Once the line with "Select the Padel racket icon" is found in the entries below, print it and each following line exactly, stopping after the line with "Task: Select the Washington Huskies team name"; print nothing else.

- _Data excerpts_:

──────────

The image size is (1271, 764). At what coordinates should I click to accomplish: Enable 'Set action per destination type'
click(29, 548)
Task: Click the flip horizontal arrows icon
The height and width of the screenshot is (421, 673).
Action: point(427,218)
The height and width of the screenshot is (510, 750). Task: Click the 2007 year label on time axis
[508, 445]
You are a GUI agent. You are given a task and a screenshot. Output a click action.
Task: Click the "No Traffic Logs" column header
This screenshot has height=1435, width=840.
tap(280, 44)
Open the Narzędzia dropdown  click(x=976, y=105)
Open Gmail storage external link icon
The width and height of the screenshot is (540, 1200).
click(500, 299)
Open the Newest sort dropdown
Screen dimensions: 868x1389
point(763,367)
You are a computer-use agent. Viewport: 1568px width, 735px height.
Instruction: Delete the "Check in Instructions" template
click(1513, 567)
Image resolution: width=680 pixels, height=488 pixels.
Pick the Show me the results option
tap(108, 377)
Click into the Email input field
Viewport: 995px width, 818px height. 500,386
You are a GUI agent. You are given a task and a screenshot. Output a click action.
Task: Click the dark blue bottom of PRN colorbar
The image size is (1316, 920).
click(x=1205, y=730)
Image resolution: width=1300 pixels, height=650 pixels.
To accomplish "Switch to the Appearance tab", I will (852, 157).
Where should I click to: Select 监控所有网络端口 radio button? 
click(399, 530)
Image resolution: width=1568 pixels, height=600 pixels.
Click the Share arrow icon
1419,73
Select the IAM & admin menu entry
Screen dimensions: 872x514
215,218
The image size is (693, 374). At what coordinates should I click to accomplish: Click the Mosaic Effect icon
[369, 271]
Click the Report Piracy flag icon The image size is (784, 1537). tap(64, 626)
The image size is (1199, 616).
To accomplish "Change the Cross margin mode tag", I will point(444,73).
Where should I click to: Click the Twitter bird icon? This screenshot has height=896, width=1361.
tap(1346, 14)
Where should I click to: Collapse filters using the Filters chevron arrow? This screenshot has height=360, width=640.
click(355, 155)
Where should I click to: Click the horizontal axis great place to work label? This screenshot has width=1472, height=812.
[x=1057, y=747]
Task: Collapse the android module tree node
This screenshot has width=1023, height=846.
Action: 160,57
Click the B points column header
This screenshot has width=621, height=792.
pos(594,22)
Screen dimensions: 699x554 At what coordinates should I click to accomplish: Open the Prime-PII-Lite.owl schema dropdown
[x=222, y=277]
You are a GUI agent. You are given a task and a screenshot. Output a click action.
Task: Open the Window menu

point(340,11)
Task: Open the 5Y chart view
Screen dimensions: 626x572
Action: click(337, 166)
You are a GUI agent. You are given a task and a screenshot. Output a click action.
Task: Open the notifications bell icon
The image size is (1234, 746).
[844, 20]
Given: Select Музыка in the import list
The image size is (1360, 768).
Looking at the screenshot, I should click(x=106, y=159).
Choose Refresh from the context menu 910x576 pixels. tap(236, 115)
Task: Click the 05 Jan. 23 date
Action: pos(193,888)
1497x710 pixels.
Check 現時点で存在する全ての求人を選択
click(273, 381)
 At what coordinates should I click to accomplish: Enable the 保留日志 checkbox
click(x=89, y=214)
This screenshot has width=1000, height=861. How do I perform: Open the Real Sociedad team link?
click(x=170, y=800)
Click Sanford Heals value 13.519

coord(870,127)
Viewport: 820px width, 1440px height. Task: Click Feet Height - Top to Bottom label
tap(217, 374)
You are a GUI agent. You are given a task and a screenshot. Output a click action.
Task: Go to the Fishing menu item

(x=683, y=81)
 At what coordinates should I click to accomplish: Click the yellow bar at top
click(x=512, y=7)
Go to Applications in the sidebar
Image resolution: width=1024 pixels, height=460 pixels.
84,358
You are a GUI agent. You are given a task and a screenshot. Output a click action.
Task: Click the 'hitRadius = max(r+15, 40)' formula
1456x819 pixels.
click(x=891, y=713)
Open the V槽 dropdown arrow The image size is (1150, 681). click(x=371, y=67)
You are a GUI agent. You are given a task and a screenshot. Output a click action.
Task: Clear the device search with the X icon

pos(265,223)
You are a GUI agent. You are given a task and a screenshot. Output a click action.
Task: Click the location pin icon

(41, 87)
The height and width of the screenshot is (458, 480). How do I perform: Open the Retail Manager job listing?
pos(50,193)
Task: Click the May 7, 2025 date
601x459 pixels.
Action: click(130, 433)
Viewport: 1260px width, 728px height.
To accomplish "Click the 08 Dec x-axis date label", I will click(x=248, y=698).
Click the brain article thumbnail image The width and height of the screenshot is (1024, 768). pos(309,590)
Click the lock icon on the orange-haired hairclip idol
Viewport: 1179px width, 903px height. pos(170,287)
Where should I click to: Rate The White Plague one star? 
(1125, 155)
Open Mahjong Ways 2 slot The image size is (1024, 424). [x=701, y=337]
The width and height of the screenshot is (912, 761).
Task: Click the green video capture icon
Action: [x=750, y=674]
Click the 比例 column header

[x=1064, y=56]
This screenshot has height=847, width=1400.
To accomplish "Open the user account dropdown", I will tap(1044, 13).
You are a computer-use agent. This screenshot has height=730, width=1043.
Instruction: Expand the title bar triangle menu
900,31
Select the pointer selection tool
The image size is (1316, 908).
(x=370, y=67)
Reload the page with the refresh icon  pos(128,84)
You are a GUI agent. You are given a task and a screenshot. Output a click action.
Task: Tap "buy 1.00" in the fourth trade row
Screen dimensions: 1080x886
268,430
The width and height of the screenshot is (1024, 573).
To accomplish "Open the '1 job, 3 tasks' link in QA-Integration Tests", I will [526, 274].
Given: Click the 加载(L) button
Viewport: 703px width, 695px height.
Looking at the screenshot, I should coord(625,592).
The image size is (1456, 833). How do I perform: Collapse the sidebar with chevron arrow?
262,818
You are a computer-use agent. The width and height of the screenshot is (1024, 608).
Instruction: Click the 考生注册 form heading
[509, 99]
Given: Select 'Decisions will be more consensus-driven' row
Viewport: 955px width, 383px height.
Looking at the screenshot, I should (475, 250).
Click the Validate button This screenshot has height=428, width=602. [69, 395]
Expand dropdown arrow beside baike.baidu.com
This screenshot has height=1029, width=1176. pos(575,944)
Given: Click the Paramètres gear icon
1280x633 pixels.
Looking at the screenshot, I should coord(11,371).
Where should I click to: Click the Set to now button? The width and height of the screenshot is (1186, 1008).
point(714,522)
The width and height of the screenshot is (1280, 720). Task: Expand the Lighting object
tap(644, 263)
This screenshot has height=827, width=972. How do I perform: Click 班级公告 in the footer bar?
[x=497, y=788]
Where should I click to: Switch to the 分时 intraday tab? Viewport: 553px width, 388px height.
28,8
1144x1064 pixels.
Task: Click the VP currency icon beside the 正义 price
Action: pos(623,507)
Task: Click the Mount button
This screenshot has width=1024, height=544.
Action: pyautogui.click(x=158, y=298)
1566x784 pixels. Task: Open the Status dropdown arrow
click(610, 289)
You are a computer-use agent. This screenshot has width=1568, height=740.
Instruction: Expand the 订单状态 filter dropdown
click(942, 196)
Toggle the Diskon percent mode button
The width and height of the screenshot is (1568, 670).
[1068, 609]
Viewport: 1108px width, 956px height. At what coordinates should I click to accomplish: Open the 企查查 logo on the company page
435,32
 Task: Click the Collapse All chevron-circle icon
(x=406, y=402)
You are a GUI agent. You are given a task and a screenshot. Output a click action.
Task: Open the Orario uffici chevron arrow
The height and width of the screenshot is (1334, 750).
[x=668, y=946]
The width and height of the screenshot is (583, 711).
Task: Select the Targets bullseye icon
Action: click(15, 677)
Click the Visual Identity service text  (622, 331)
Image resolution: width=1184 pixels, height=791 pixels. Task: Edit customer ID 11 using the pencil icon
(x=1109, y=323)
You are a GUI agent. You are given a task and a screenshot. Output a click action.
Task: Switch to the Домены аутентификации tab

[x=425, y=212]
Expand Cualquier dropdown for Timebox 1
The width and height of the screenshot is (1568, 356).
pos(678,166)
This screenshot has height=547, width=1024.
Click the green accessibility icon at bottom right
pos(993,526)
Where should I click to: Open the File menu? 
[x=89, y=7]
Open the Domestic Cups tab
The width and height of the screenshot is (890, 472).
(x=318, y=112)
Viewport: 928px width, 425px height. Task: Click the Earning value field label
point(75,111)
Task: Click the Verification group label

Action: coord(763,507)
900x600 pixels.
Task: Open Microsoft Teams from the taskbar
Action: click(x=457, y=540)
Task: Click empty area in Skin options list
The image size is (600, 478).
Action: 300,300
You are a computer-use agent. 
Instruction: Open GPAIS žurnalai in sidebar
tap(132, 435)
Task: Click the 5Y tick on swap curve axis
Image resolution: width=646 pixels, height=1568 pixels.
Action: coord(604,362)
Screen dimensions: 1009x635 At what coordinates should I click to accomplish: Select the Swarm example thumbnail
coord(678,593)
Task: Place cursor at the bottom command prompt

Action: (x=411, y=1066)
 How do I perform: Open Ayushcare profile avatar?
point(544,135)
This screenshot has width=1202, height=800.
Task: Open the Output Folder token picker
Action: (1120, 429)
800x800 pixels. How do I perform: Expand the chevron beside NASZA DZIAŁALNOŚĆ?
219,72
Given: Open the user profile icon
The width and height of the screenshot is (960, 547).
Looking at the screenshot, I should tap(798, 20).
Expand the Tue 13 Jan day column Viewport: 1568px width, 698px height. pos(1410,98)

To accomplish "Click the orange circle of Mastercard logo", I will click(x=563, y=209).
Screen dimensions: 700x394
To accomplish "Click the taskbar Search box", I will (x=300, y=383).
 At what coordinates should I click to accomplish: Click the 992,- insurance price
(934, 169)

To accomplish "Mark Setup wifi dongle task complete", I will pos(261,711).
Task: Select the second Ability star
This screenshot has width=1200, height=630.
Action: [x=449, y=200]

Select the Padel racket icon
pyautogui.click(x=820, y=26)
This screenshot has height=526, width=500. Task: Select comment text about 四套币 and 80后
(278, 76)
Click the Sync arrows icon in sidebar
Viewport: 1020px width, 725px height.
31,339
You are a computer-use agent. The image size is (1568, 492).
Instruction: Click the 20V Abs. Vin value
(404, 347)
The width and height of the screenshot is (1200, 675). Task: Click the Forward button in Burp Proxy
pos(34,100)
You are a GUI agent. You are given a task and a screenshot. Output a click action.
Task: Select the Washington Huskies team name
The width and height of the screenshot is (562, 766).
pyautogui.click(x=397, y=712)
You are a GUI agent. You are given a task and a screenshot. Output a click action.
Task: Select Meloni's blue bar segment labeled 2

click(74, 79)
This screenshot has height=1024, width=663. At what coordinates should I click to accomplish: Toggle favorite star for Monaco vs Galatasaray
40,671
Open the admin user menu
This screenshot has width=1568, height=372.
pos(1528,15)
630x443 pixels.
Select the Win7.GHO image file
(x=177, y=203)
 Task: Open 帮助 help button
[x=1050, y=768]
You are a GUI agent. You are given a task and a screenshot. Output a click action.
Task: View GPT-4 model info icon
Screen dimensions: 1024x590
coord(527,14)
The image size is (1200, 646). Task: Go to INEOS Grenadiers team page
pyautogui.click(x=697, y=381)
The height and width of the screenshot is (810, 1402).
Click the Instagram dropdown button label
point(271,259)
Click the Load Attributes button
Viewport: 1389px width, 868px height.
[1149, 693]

──────────

- _Problem solution_:
Select the Padel racket icon
pyautogui.click(x=820, y=26)
This screenshot has height=526, width=500. Task: Select comment text about 四套币 and 80后
(278, 76)
Click the Sync arrows icon in sidebar
Viewport: 1020px width, 725px height.
31,339
You are a computer-use agent. The image size is (1568, 492).
Instruction: Click the 20V Abs. Vin value
(404, 347)
The width and height of the screenshot is (1200, 675). Task: Click the Forward button in Burp Proxy
pos(34,100)
You are a GUI agent. You are given a task and a screenshot. Output a click action.
Task: Select the Washington Huskies team name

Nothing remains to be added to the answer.